Problem description — Copy out the material from the line containing "The height and width of the screenshot is (598, 847)." down through the line containing "Action: point(338,185)", including both of those lines.
[START OF Material]
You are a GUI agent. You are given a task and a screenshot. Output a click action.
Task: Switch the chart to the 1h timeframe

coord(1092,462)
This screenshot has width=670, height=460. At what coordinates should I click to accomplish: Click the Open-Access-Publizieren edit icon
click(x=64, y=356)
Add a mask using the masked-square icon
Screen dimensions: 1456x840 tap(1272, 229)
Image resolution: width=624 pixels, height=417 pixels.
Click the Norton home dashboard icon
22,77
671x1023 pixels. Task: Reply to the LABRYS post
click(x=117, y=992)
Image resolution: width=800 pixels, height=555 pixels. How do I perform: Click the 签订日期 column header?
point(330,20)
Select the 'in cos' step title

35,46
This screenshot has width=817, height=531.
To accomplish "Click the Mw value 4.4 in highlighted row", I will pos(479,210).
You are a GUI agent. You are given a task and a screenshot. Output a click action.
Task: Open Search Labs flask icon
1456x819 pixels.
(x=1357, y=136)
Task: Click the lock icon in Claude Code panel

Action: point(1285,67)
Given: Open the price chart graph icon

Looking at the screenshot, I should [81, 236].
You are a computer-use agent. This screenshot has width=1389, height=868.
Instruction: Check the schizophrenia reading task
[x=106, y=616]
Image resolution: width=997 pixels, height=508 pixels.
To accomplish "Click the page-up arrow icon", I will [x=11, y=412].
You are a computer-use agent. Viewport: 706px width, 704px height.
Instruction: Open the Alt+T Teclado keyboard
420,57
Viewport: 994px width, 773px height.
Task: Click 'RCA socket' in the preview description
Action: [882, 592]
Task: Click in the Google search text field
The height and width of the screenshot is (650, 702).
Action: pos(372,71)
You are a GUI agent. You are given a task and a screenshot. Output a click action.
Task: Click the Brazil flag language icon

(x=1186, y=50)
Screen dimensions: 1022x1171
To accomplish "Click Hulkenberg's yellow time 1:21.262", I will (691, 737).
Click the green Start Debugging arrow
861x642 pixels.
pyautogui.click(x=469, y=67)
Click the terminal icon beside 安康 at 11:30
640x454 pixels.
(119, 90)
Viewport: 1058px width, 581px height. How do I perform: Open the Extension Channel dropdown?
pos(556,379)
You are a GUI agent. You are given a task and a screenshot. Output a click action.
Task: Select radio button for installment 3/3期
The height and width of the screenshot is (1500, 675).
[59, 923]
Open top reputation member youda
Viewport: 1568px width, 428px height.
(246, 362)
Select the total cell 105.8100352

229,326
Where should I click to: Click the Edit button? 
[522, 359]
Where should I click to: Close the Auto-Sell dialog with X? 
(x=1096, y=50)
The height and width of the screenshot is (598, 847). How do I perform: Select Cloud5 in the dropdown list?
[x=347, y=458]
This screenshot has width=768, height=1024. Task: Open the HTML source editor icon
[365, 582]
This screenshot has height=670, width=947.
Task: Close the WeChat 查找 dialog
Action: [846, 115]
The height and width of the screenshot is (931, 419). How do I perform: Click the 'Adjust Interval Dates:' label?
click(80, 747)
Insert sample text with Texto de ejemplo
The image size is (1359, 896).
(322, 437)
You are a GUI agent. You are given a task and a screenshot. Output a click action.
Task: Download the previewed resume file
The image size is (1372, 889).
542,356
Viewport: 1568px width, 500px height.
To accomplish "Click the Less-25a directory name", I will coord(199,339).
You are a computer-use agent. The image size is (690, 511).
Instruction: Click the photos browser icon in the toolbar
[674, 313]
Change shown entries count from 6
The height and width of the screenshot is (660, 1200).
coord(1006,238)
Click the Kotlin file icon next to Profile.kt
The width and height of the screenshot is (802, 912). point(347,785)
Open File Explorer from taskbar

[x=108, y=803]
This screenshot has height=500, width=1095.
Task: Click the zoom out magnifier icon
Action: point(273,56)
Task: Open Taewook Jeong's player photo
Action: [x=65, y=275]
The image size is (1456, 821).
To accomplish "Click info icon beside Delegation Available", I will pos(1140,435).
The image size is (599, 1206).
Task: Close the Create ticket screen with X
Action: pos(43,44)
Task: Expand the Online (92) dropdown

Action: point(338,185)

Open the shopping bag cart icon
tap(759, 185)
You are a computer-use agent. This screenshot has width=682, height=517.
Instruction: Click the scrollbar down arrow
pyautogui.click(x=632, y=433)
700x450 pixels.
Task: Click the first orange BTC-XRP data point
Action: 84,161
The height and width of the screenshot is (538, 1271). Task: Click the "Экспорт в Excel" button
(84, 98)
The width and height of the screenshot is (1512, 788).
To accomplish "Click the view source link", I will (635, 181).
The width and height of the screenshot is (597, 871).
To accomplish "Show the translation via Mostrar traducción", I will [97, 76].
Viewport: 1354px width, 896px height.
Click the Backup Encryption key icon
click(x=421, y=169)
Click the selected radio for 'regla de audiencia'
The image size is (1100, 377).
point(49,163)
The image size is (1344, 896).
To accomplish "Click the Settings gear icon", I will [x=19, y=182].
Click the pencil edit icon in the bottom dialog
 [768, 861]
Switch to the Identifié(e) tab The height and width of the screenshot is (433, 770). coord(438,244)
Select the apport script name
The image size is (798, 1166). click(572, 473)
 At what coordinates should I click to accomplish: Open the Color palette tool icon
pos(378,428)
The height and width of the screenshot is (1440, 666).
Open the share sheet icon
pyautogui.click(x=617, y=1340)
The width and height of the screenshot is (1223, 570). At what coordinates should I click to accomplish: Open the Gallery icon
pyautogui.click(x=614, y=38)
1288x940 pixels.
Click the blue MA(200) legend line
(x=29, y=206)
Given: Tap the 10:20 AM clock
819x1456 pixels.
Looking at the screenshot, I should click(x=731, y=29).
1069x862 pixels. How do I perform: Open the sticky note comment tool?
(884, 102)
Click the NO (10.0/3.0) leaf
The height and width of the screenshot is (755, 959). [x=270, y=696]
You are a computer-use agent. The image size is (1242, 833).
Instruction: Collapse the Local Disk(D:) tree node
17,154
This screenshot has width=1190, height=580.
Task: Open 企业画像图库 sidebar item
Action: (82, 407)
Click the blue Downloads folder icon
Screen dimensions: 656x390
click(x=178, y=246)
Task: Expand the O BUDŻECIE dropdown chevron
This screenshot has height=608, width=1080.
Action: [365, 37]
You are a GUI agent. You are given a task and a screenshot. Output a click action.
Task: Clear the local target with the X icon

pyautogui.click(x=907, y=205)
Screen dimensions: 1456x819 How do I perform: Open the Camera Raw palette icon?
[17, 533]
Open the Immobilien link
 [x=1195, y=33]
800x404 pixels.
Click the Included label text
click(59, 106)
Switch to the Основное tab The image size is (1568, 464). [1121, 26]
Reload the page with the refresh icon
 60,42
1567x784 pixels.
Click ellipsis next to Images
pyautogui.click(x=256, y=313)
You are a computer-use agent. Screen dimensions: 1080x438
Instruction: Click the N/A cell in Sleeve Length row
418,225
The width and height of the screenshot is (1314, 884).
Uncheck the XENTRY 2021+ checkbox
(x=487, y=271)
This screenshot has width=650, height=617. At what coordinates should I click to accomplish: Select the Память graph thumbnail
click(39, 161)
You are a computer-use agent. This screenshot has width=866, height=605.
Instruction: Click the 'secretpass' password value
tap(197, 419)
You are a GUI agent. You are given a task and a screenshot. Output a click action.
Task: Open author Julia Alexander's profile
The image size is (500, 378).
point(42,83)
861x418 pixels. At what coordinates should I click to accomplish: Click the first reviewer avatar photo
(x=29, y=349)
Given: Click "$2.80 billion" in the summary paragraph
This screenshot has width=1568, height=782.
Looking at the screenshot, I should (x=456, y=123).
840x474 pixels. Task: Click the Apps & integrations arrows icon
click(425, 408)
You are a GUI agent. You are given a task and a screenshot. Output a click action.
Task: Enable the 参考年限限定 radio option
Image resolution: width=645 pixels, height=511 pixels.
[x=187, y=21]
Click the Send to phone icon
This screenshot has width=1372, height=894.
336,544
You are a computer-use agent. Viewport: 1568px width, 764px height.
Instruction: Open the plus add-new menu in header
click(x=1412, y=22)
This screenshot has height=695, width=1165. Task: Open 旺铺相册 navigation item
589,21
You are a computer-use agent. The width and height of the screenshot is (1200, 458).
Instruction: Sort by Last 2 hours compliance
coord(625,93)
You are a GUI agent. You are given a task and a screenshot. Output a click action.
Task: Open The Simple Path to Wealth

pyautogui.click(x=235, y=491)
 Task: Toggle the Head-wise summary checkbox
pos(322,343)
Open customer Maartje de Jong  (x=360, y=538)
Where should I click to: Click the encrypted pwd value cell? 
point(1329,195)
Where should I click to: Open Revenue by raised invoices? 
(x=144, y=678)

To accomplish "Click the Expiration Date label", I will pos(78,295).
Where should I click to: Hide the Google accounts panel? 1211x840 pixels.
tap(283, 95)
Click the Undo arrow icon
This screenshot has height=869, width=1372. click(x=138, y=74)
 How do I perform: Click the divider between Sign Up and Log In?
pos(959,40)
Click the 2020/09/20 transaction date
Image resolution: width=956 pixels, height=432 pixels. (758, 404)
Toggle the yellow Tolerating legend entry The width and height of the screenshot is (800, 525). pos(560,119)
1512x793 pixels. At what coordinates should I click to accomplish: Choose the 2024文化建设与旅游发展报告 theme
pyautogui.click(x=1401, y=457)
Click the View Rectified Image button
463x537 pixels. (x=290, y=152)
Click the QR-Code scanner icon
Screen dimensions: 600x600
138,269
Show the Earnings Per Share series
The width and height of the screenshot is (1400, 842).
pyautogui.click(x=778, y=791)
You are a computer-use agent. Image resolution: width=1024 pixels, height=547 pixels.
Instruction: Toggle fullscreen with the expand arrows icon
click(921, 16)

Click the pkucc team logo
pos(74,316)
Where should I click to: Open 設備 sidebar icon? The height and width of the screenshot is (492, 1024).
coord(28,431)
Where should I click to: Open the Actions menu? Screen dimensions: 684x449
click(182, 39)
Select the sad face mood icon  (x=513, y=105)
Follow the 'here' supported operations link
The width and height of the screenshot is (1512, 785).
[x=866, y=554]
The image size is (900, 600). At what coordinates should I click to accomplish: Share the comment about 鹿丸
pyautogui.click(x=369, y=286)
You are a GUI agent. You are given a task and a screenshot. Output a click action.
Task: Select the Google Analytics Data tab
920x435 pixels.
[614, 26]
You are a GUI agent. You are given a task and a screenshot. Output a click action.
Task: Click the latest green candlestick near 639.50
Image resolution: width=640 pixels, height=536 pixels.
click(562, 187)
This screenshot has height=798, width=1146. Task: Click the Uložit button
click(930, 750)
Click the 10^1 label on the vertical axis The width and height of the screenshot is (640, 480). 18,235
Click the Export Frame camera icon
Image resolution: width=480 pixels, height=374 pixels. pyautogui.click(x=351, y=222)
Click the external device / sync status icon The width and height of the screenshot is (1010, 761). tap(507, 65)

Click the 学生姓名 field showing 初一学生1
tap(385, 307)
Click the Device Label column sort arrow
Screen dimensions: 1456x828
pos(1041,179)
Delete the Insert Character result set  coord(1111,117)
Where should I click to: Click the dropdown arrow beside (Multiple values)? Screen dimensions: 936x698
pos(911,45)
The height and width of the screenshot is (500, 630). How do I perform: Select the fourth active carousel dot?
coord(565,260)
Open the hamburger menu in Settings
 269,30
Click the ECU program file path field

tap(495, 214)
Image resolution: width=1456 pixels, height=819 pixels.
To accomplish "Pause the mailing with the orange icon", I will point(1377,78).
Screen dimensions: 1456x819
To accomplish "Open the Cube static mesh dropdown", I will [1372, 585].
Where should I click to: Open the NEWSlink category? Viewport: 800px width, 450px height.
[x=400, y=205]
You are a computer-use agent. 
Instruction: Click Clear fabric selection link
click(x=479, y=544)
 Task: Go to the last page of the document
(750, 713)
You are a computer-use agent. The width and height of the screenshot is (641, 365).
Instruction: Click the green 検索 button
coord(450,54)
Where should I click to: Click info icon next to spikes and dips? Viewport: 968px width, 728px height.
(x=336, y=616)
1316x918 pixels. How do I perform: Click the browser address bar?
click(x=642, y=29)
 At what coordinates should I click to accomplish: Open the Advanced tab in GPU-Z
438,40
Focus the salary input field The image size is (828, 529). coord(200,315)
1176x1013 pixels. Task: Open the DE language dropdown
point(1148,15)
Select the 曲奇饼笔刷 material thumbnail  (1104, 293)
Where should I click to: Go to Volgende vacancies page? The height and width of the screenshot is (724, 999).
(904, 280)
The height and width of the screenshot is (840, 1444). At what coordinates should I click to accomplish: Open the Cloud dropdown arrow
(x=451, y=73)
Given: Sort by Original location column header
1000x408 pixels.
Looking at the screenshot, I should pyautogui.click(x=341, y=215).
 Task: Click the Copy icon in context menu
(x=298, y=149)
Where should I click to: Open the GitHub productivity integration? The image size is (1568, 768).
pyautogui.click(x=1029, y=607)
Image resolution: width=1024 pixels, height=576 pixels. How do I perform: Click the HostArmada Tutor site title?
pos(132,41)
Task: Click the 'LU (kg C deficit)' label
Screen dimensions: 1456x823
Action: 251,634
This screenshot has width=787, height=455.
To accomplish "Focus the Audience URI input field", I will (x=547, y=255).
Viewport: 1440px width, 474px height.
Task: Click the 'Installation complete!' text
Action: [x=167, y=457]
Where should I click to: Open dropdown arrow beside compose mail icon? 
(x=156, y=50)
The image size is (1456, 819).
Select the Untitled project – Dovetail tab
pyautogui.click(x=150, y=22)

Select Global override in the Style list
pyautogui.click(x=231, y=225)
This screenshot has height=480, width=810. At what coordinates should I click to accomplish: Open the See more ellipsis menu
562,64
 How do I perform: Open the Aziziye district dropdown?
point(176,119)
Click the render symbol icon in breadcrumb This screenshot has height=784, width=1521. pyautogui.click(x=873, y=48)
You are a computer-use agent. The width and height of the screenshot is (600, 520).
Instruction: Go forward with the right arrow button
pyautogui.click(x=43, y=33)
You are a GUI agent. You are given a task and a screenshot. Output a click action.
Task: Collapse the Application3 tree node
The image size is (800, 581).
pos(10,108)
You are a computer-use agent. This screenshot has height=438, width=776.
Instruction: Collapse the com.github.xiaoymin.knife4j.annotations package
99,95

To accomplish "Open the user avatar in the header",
[END OF Material]
Result for this task —
The height and width of the screenshot is (598, 847). How do I perform: Select Cloud5 in the dropdown list?
[x=347, y=458]
This screenshot has width=768, height=1024. Task: Open the HTML source editor icon
[365, 582]
This screenshot has height=670, width=947.
Task: Close the WeChat 查找 dialog
Action: [846, 115]
The height and width of the screenshot is (931, 419). How do I perform: Click the 'Adjust Interval Dates:' label?
click(80, 747)
Insert sample text with Texto de ejemplo
The image size is (1359, 896).
(322, 437)
You are a GUI agent. You are given a task and a screenshot. Output a click action.
Task: Download the previewed resume file
The image size is (1372, 889).
542,356
Viewport: 1568px width, 500px height.
To accomplish "Click the Less-25a directory name", I will coord(199,339).
You are a computer-use agent. The image size is (690, 511).
Instruction: Click the photos browser icon in the toolbar
[674, 313]
Change shown entries count from 6
The height and width of the screenshot is (660, 1200).
coord(1006,238)
Click the Kotlin file icon next to Profile.kt
The width and height of the screenshot is (802, 912). point(347,785)
Open File Explorer from taskbar

[x=108, y=803]
This screenshot has height=500, width=1095.
Task: Click the zoom out magnifier icon
Action: point(273,56)
Task: Open Taewook Jeong's player photo
Action: [x=65, y=275]
The image size is (1456, 821).
To accomplish "Click info icon beside Delegation Available", I will pos(1140,435).
The image size is (599, 1206).
Task: Close the Create ticket screen with X
Action: pos(43,44)
Task: Expand the Online (92) dropdown

Action: point(338,185)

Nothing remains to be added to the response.